The Creative Land Trust will be an independent body, launched with public and philanthropic funding, designed to provide artists with affordable studio space in London.
“Creative industries make up £47 billion of our economy and provide 1 in six jobs in London,” the mayor said at the launch event, held at the Stirling Prize-winning Bloomberg building. “Culture is the golden thread that runs through out social fabric. It showcases to the world who we are and what we stand for. But the sector is being squeezed.”
London’s rapidly rising property prices have made life difficult for many artists, who rely on affordable space in order to pursue their work, and often end up in workspaces that also serve as their homes. Data from City Hall shows many studio spaces are at risk of closure because the organisations running them rarely own the freehold of the site. Speaking at the launch, Khan said that London had lost almost a third of creative space in the last decade, and the Creative Land Trust was an extension of existing efforts by City Hall to maintain London’s creative status.
In December 2018, the mayor announced the creation of London’s first Creative Enterprise Zones, providing £11 million to provide training, education and affordable workspace in certain boroughs. One of those areas was Hackney Wick in east London, home to a large concentration of artists, but also an area of rapid gentrification and rising house prices. Stour Space, a multifunctional space that provides subsidised artists’ studios in the area, is one of the major organisations in Hackney Wick supporting the creative sector.
At the launch of the Creative Land Trust scheme at the Bloomberg building, Juliet Can, the co-founder of Stour Space, spoke of the challenges the organisation faced keeping the space going for the past decade.

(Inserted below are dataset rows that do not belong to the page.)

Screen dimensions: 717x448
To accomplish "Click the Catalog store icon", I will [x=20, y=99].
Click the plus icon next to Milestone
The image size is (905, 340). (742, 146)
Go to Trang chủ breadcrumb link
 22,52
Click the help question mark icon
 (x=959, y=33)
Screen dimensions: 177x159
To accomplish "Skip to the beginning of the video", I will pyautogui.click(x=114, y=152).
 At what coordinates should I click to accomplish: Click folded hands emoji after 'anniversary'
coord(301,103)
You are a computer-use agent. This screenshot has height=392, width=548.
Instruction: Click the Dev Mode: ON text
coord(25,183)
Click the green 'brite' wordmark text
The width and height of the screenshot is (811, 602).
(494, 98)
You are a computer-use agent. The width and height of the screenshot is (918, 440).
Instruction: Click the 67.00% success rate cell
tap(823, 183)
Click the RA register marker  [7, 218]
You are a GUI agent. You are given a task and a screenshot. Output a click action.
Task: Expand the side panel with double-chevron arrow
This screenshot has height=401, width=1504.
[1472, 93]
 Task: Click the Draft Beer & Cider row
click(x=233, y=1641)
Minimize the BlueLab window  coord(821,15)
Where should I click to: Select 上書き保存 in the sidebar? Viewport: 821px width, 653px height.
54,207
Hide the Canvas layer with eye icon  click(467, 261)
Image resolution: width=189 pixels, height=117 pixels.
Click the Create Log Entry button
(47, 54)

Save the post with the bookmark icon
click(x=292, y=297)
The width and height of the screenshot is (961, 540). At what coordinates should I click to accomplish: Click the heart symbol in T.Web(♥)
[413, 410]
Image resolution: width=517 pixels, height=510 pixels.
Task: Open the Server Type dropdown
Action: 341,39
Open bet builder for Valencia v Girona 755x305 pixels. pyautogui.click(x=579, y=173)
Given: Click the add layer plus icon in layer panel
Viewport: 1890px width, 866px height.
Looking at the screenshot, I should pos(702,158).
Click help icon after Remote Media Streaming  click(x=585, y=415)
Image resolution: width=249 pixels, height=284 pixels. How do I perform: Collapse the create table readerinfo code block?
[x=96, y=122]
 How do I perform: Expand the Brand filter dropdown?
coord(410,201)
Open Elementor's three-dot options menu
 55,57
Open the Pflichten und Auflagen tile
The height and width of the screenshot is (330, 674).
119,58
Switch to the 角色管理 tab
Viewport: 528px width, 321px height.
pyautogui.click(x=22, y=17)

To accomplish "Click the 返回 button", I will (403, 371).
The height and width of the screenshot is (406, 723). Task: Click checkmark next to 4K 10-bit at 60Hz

“We’ve always had fragility, being on short leases of two to three years, but tried to be unwavering in what we charge for arts spaces. When we had chance to buy our building a few years ago, it was so difficult to get investment, people saying “art doesn’t make money.”… The Creative Land Trust would allow us to plan long term, sustain our support for the artists.”
The Creative Land Trust is launching with £4 million funding from City Hall, £2 million from the Arts Council, a body that champions the creative sector in the UK, and support from Bloomberg Philanthropies. The aim is to secure 1,000 affordable workspaces in its first five years, and to encourage investment from developers, local authorities and private sector companies by showing the fiscal and cultural impact of art.
The scheme has been inspired by San Francisco’s Community Arts Stabilization Trust, where artists faced similar problems with rapidly rising rents. According to figures from City Hall, 79 percent of studio spaces were charging over £11 per square foot in 2017, compared to 56 percent of spaces in 2014; yet demand remains high, with nearly 14,000 people on waiting lists for spaces with 27 site providers.
Discussing the market value of art, Kate Bevin, former arts commissioner of New York and now head of Bloomberg Philanthropies’ arts programme, highlighted the problem of tracking the number of artists and their financial impact, particularly those earning money from other work alongside their art. “Value tends to get measured in things you can count – venues, point of sale – but not in individual artists…” she said, adding, “But not everything that counts can be counted.”